[Work order] Find every line in the records below that holds the word "will", and copy it out.

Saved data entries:
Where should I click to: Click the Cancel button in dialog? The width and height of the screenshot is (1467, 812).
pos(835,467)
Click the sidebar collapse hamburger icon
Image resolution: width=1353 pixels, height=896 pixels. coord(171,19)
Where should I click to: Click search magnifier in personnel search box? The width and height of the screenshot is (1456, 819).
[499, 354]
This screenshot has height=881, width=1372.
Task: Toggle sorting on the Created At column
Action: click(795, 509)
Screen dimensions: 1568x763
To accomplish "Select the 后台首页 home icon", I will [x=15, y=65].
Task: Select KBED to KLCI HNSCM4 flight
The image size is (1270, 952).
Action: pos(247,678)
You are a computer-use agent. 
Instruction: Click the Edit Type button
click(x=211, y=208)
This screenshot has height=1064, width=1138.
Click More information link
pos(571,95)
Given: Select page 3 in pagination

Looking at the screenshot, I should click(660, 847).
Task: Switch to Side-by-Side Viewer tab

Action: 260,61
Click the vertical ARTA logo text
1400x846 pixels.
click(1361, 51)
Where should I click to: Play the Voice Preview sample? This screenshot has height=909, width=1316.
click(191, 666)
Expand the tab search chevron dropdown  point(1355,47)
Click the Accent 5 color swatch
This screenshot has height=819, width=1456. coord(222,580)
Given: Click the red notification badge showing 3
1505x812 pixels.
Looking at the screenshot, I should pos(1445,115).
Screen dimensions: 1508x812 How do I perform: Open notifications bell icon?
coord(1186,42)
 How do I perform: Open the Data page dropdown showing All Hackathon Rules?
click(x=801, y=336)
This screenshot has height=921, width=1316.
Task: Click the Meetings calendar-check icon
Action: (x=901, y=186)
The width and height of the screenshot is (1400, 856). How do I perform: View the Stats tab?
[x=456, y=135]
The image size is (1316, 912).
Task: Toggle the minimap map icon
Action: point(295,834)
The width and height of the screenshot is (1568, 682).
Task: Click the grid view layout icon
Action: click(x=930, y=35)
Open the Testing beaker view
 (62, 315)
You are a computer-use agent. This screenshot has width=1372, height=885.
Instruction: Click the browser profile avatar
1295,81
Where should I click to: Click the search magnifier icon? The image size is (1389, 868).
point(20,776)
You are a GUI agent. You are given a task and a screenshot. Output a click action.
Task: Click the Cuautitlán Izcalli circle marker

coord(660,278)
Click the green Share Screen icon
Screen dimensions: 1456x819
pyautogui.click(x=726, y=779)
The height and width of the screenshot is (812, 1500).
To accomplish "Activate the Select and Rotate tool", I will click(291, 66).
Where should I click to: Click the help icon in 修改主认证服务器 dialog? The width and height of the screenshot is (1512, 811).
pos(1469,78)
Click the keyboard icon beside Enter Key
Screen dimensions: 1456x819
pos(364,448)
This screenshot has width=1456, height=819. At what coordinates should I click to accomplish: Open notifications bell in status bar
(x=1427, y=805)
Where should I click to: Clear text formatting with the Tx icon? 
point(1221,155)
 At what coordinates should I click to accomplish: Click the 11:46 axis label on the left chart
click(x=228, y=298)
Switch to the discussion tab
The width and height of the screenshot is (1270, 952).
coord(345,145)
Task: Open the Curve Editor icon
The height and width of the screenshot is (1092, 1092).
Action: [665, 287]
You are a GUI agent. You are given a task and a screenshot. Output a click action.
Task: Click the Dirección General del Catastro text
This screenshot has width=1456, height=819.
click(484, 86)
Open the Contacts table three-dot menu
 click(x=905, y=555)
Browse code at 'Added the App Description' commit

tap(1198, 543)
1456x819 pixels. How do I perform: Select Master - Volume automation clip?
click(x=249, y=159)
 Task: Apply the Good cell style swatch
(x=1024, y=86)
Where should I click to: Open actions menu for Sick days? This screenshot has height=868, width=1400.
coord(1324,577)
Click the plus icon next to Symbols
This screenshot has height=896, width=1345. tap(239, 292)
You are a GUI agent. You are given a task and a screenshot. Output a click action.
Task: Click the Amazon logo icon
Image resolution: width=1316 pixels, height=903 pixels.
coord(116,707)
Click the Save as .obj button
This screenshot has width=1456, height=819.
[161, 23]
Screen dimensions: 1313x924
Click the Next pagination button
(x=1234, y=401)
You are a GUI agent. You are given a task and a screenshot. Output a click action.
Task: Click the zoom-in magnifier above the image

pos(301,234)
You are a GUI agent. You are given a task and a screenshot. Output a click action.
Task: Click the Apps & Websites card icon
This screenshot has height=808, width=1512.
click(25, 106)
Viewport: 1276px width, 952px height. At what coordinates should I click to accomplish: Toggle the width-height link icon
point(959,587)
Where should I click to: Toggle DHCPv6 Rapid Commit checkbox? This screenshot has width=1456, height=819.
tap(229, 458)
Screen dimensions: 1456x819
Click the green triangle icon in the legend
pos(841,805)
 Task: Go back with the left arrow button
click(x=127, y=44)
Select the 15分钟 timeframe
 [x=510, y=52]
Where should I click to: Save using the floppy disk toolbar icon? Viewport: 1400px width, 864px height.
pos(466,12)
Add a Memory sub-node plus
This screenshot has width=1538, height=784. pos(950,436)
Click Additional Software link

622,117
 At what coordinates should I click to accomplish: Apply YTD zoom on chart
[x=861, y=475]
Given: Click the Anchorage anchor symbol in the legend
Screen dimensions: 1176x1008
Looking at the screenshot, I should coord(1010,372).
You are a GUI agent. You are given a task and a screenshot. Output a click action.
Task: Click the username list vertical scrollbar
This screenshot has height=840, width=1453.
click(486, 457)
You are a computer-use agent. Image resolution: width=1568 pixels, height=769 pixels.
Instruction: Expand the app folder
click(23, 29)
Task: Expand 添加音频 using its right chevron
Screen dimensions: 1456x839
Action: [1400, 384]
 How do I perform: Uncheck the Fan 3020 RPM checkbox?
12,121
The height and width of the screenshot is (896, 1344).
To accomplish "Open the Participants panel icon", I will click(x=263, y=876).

[Written answer]
To accomplish "Select the 后台首页 home icon", I will [x=15, y=65].
To accomplish "Activate the Select and Rotate tool", I will click(291, 66).
To accomplish "Open the Participants panel icon", I will click(x=263, y=876).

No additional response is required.